Cuentos romanos by Alberto Moravia

Cuentos romanos by Alberto Moravia

autor:Alberto Moravia [Moravia, Alberto]
La lengua: spa
Format: epub
Tags: Relato, Realista
editor: ePubLibre
publicado: 1954-01-01T00:00:00+00:00


La amistad

MARIAROSA es un nombre doble, y la mujer que llevaba este nombre era doble también, tanto en lo físico como en lo moral. Tenía una carota blanca y roja, ancha como una luna llena, desproporcionada con su cuerpo, que era normal; hacía pensar en esas rosas que se llaman «repollos» precisamente porque son tupidas y gruesas como repollos, y, en suma, al verla se pensaba que con una cara así se podrían hacer fácilmente dos. Esta carota suya, además, estaba siempre plácida, sonriente, seráfica, todo lo contrario de su carácter, que, como advertí a mi costa, era endiablado, en cambio. Y por eso he dicho que era doble también en lo moral.

Le había hecho la corte de todas las maneras; primero, respetuosa, galante, insinuante; luego, al ver que no me hacía caso, había probado a ser más entrometido y agresivo, esperándola en medio de la escalera, en el rellano más oscuro, intentando besarla a la fuerza; me había ganado algunos empujones y, para acabar, un bofetón. Entonces había pensado en hacerme el desdeñoso, el ofendido, en no saludarla, en volverme hacia otro lado cuando la encontraba; peor, parecía como si yo no existiera para ella. Por último me había puesto implorante, le había suplicado, incluso llegué a rogarle que me quisiera con lágrimas en los ojos: nada. Y si al menos me hubiera desanimado por completo, para siempre; pero, maligna, precisamente cuando iba a mandarla al diablo me volvía a atrapar con una frase, una mirada, un gesto. Posteriormente he comprendido que, para una mujer, los pretendientes son como los collares y los brazaletes: adornos de los que, si puede, prefiere no deshacerse. Pero entonces, ante aquella mirada o aquel gesto, pensaba: «Sin embargo, bajo todo esto hay algo… Volvamos a intentarlo». De pronto me enteré de que aquella coqueta se había prometido con mi mejor amigo, Attilio. Me dio rabia por muchos motivos: ante todo, porque me la había jugado ante mis narices, sin decirme nada, y, además, porque a Attilio se lo había presentado yo; y así, sin saberlo, les había tenido la vela.

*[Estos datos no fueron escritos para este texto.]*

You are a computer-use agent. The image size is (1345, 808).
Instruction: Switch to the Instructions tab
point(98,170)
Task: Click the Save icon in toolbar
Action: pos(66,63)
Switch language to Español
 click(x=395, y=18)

Pero soy un buen amigo y, para mí, la amistad es ante todo. Había querido a Mariarosa; pero desde el momento en que se había convertido en la novia de Attilio era sagrada para mí. Ella habría querido, quizás, continuar hostigándome; pero yo se lo hice entender de todas las maneras y, por fin, un día, se lo dije claramente:

—Tú eres una mujer y no entiendes la amistad… Pero tú, desde que te has puesto con Attilio, para mí es como si no existieras… Ni te veo, ni te oigo… ¿Entendido?

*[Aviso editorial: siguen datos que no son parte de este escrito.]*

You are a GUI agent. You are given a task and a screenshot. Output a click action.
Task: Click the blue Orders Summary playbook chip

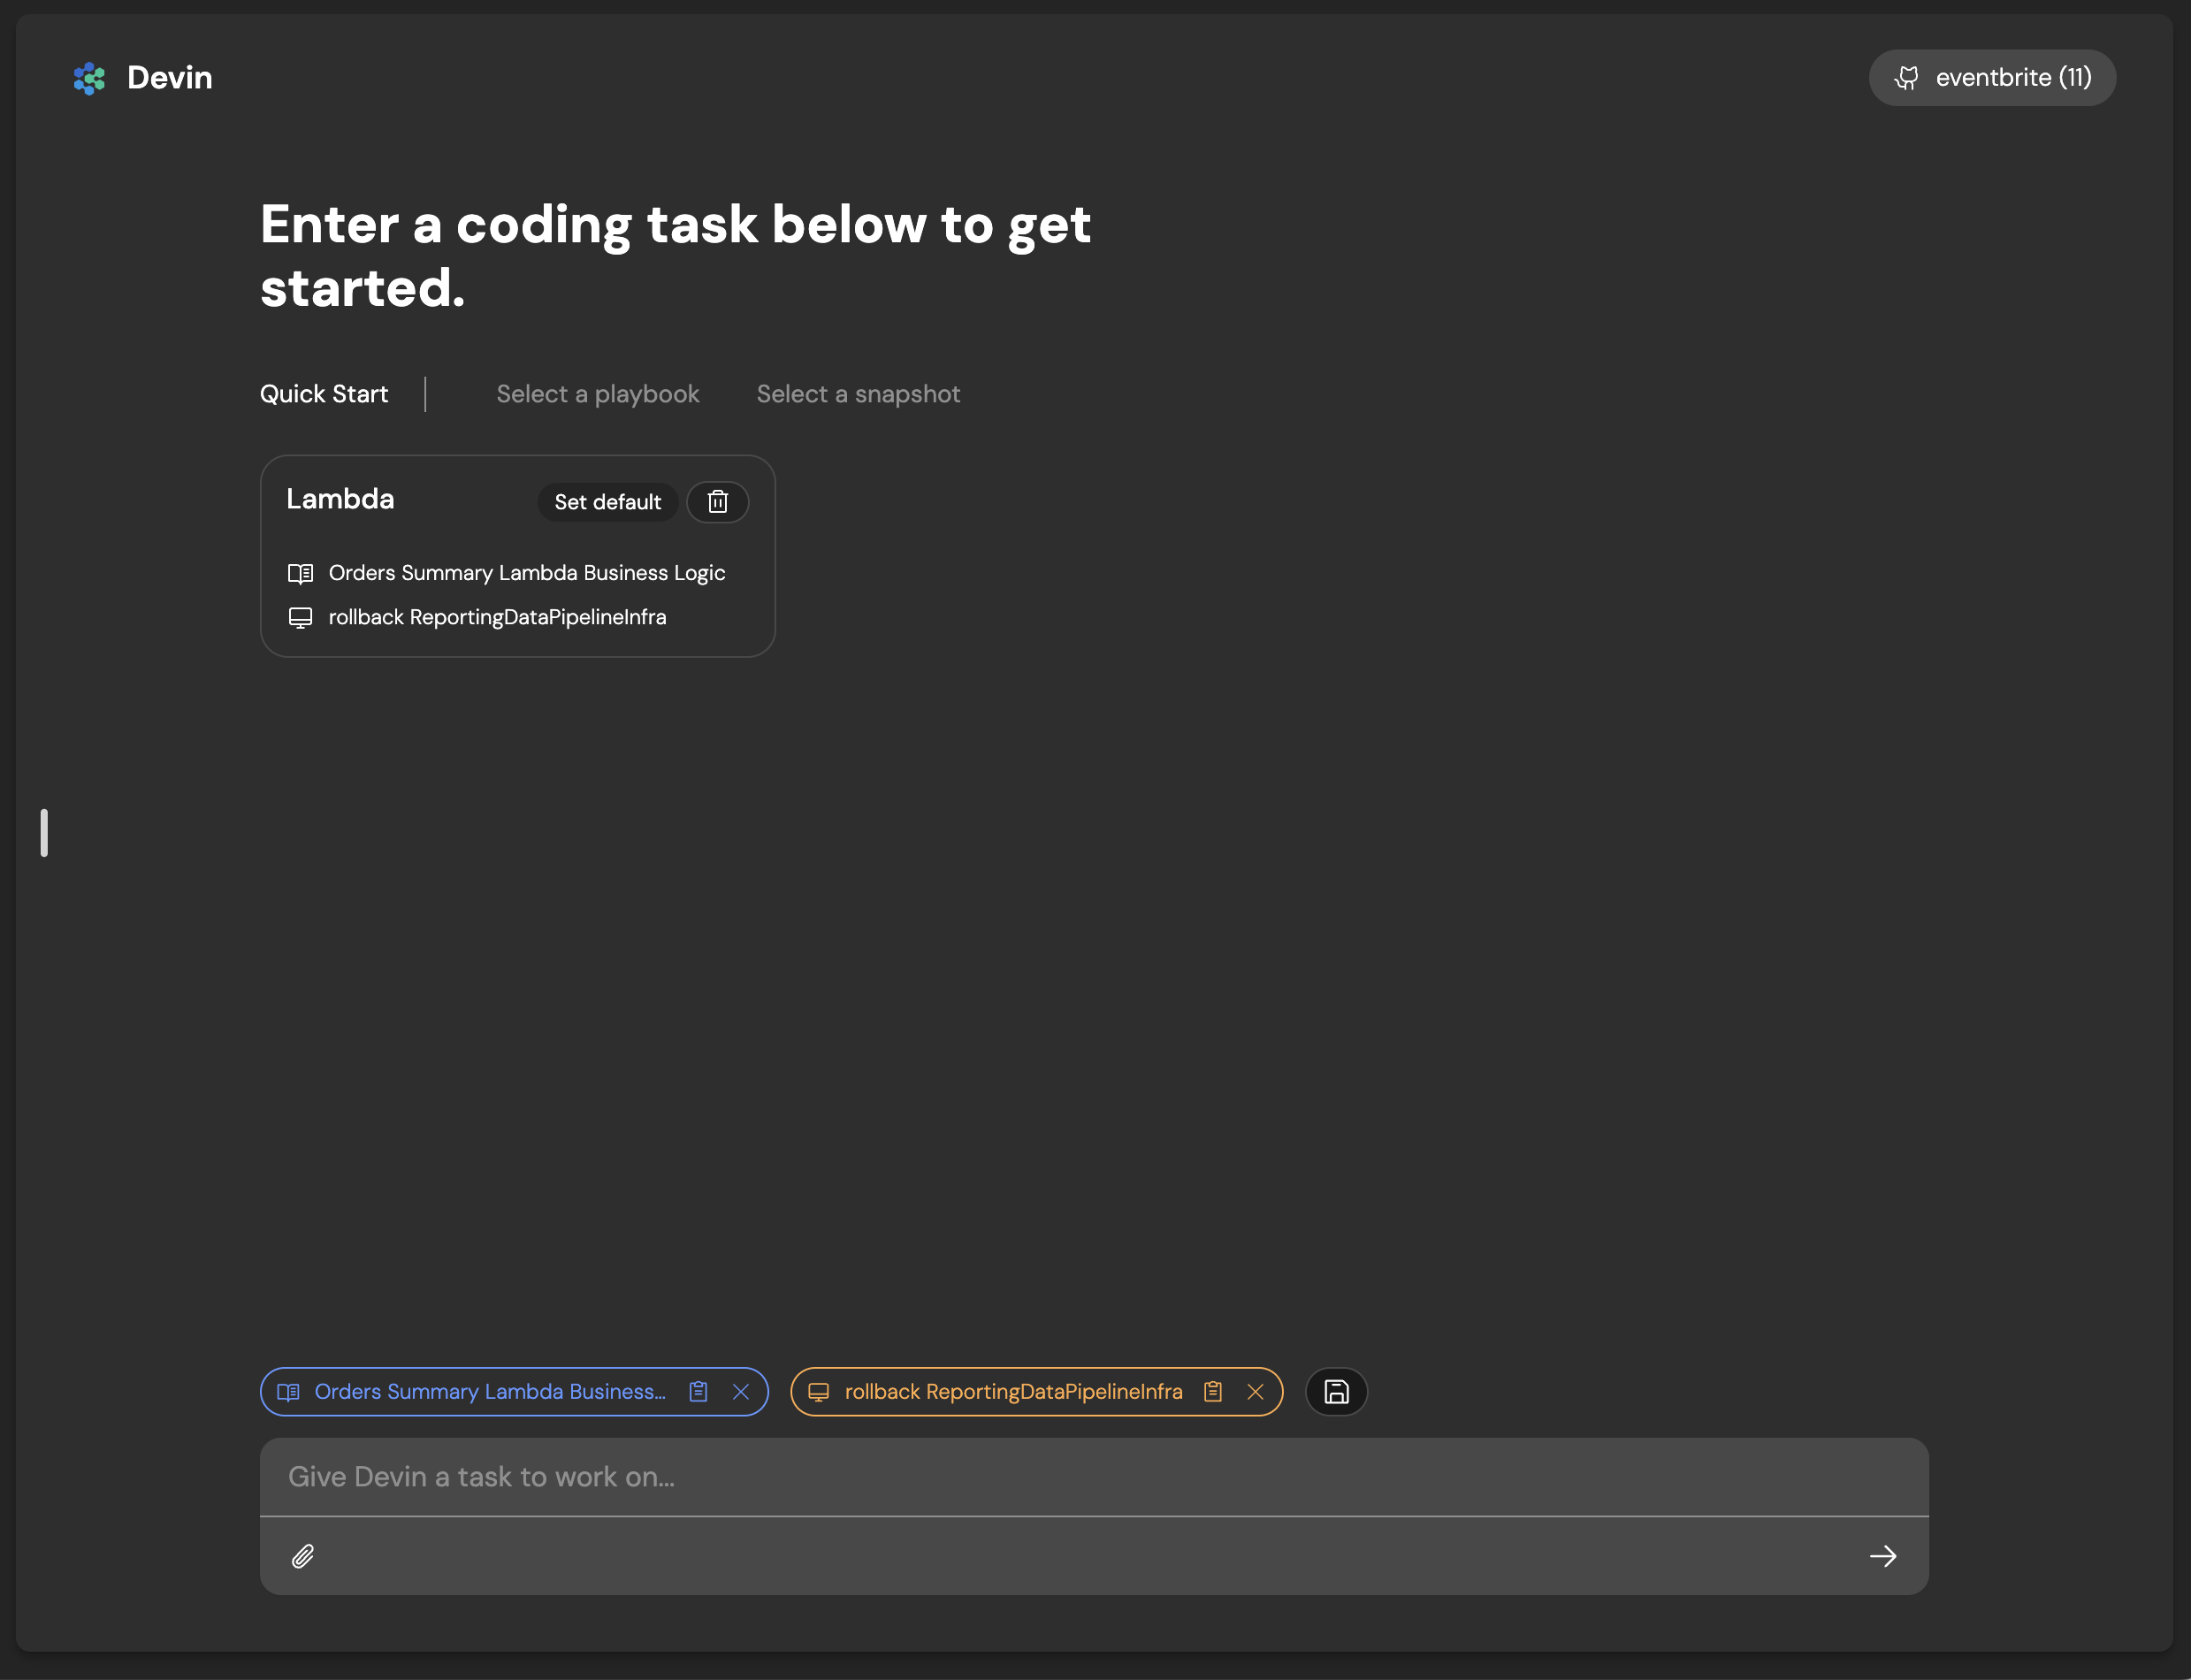[x=489, y=1392]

De momento pareció darme la razón. Pero como continuaba coqueteando decidí no volverla a ver y cumplí mi palabra. Supe después que se habían casado y se habían ido a vivir con la hermana de ella, que era enfermera. Y que Attilio, que solía estar sin trabajo nueve días de cada diez, había encontrado un puesto de cargador en una empresa de transportes. Mariarosa, en cambio, trabajaba como antes, de planchadora, pero a jornal.